Recent advances in generative modeling enable efficient sampling of protein structures, but their tendency to optimize for designability imposes a bias toward idealized structures at the expense of loops and other complex structural motifs critical for function. We introduce SHAPES (Structural and Hierarchical Assessment of Proteins with Embedding Similarity) to evaluate five state-of-the-art generative models of protein structures. Using structural embeddings across multiple structural hierarchies, ranging from local geometries to global protein architectures, we reveal substantial undersampling of the observed protein structure space by these models. We use Fréchet Protein Distance (FPD) to quantify distributional coverage. Different models are distinct in their coverage behavior across different sampling noise scales and temperatures; the frequency of TERtiary Motifs (TERMs) further supports the observations.
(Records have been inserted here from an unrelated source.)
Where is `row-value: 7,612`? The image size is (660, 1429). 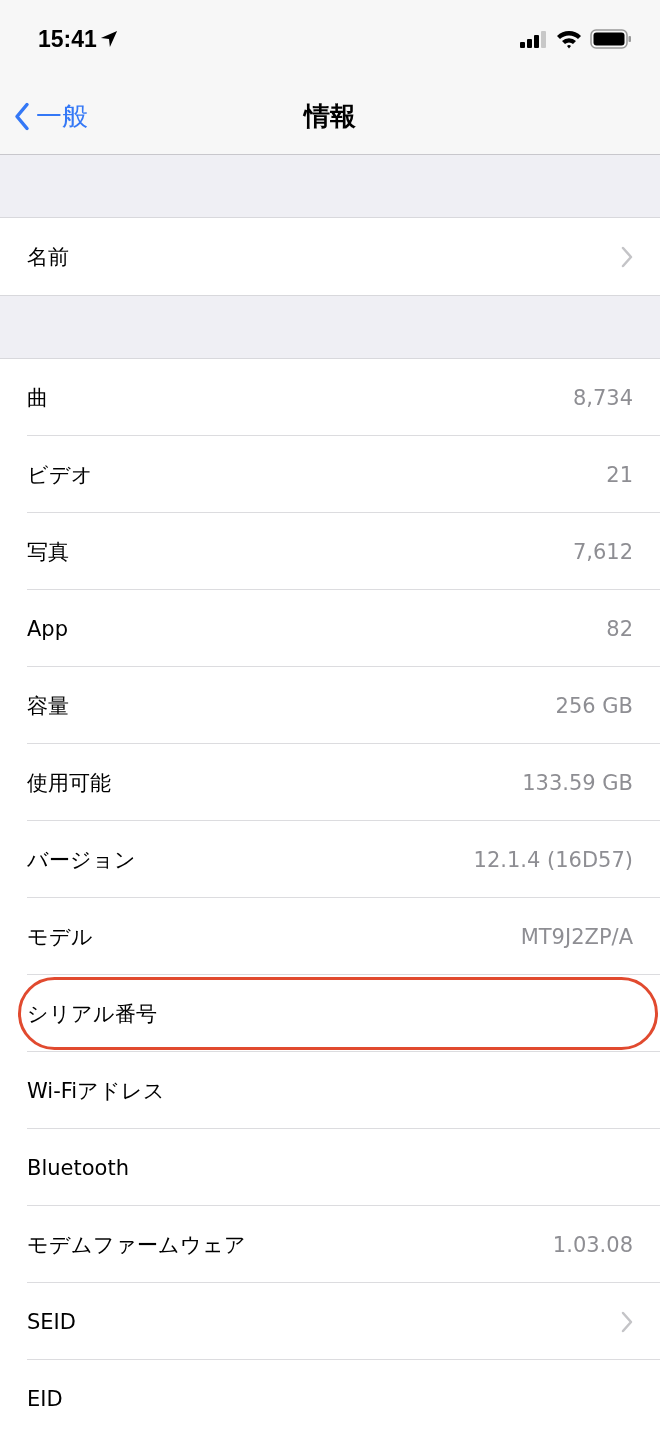
row-value: 7,612 is located at coordinates (602, 552).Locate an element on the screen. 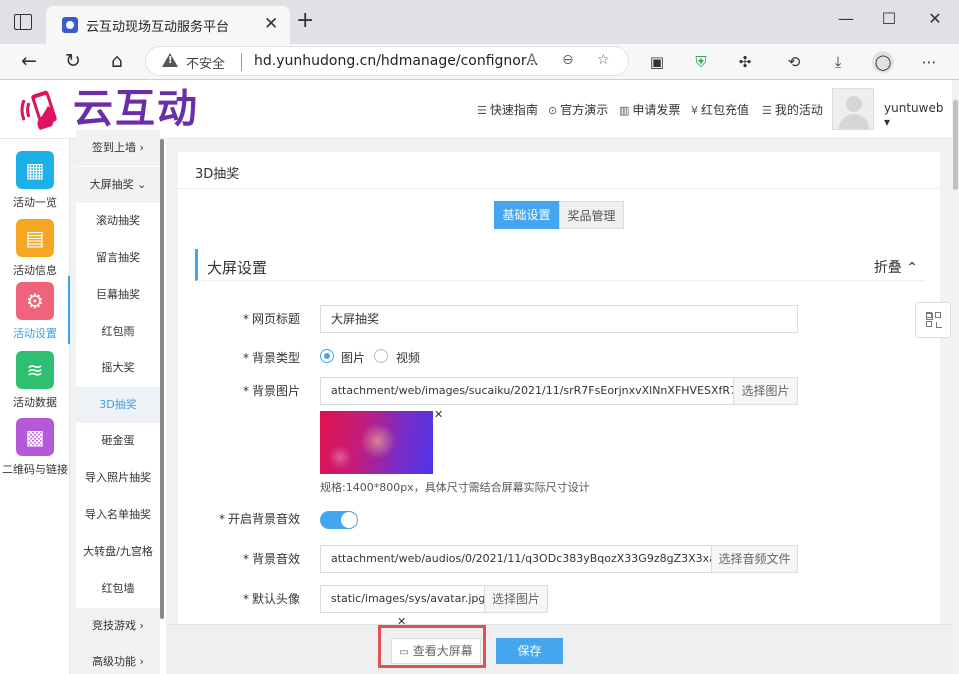 This screenshot has height=674, width=959. highlight-annotation is located at coordinates (432, 646).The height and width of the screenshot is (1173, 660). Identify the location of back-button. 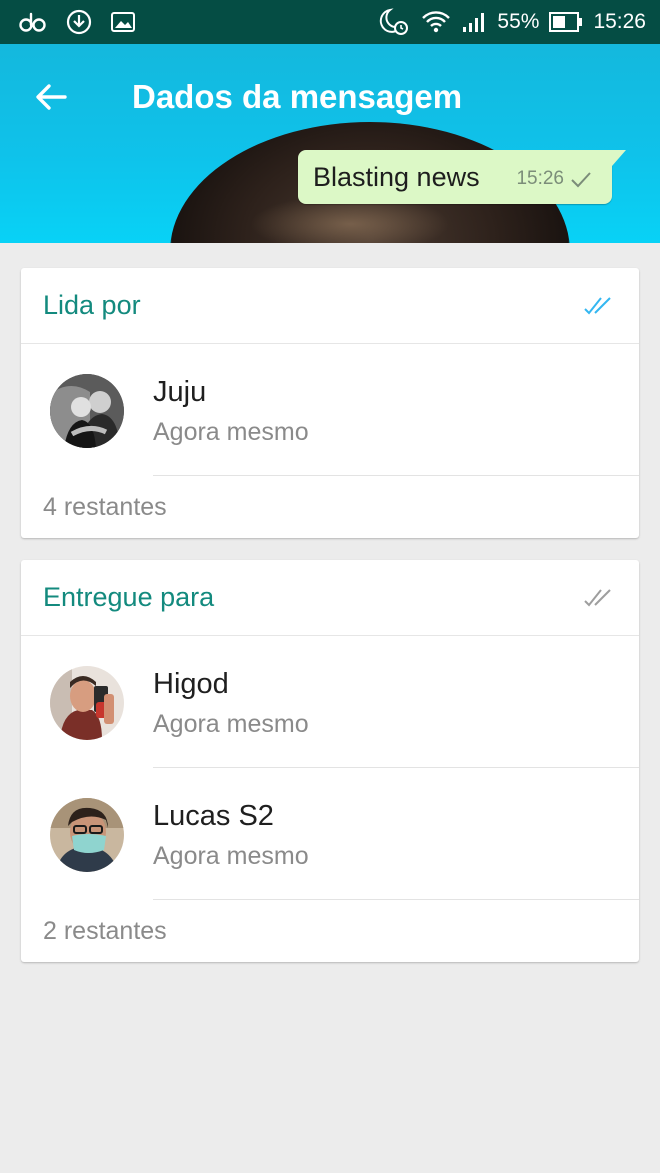
(51, 97).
More robust sequence design and structure prediction methods are likely crucial in guiding the development of models with improved coverage of the designable protein space.
生成式建模的最新进展使得能够高效地对蛋白质结构进行采样,但其为了可设计性而进行优化的倾向会导致偏向理想化结构,以牺牲对功能至关重要的环和其他复杂结构基序为代价。我们引入了SHAPES(基于嵌入相似性的蛋白质结构和层次评估)来评估五种最先进的蛋白质结构生成模型。通过使用跨越多个结构层次的结构嵌入,从局部几何结构到全局蛋白质结构,我们发现这些模型对观察到的蛋白质结构空间进行了大量欠采样。我们使用弗雷歇蛋白质距离(FPD)来量化分布覆盖范围。不同模型在不同采样噪声尺度和温度下的覆盖行为各不相同;三级基序(TERMs)的频率进一步支持了这些观察结果。更强大的序列设计和结构预测方法可能对指导具有更好可设计蛋白质空间覆盖范围的模型的开发至关重要。